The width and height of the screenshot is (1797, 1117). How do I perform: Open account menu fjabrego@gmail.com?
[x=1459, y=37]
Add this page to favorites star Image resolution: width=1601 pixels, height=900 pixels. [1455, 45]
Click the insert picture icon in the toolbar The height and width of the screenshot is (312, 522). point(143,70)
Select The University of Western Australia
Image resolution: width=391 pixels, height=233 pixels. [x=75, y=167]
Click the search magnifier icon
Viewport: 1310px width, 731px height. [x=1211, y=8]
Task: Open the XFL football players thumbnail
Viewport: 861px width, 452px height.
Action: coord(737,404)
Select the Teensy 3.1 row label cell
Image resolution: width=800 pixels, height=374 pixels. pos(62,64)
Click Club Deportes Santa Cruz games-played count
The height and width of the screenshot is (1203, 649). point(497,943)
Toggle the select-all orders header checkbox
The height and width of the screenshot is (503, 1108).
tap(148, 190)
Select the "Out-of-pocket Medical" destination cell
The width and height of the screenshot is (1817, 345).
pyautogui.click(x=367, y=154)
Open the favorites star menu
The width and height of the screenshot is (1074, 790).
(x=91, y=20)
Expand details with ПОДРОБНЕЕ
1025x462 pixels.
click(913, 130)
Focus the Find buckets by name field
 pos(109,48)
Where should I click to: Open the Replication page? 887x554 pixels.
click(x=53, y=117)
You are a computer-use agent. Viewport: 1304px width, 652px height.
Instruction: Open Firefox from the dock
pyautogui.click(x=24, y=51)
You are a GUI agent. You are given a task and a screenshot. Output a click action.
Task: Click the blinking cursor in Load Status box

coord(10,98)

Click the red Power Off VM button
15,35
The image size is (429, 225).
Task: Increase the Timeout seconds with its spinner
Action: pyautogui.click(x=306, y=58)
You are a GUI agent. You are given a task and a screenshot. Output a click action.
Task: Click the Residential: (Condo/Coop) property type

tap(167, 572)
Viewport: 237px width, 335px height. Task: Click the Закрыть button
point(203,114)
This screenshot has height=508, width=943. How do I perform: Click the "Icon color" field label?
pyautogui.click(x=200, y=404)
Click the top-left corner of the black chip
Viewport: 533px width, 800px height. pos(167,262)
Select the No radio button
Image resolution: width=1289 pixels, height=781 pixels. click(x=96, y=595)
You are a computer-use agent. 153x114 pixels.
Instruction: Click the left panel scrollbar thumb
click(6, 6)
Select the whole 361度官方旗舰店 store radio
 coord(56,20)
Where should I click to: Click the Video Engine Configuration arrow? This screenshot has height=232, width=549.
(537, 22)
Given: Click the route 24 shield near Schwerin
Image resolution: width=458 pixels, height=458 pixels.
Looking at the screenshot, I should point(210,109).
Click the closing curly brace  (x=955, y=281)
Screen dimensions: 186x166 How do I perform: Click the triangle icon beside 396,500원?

Task objective:
List every line of the records that contains the string "favorites", copying each such line in full.

Worked answer:
Add this page to favorites star Image resolution: width=1601 pixels, height=900 pixels. [1455, 45]
Open the favorites star menu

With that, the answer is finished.